- Given data
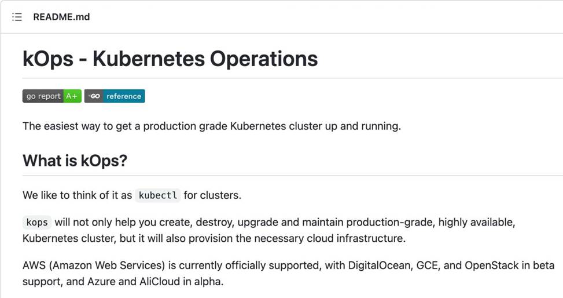Click the README.md file name

(x=61, y=17)
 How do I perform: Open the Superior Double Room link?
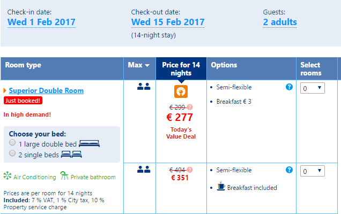point(46,90)
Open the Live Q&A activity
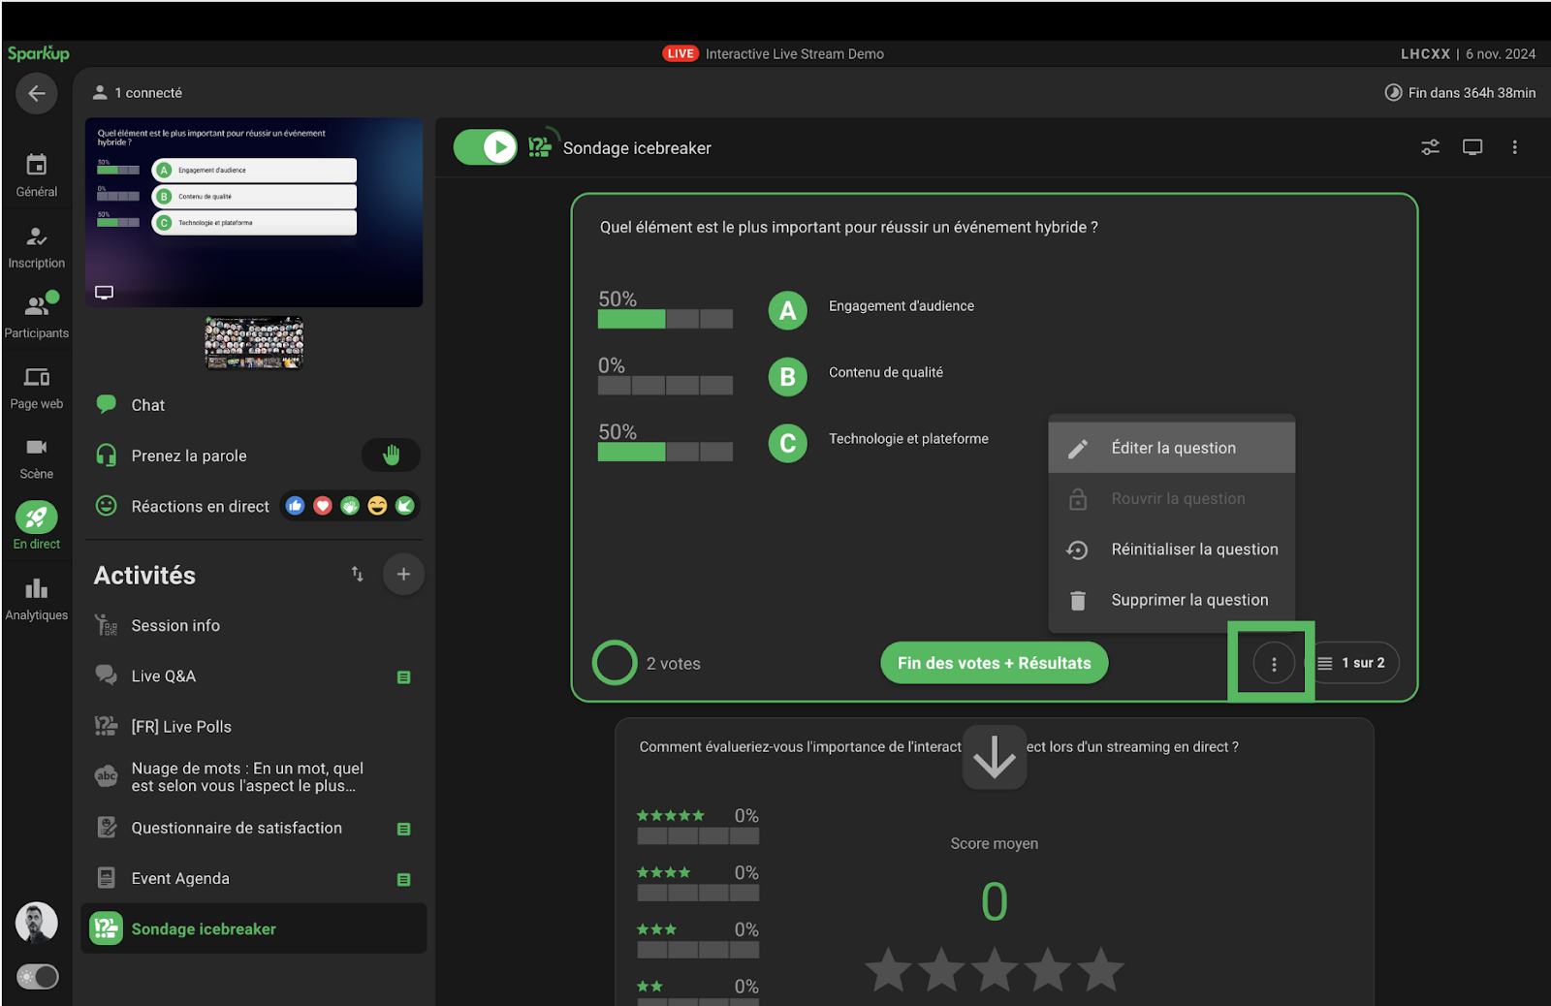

- Work to complete
Drop the pictures, then write out only the lines running from the one containing "How do I perform: Open" through the last line above, both included, exactly.

- Written answer
 How do I perform: Open the Superior Double Room link?
point(46,90)
Open the Live Q&A activity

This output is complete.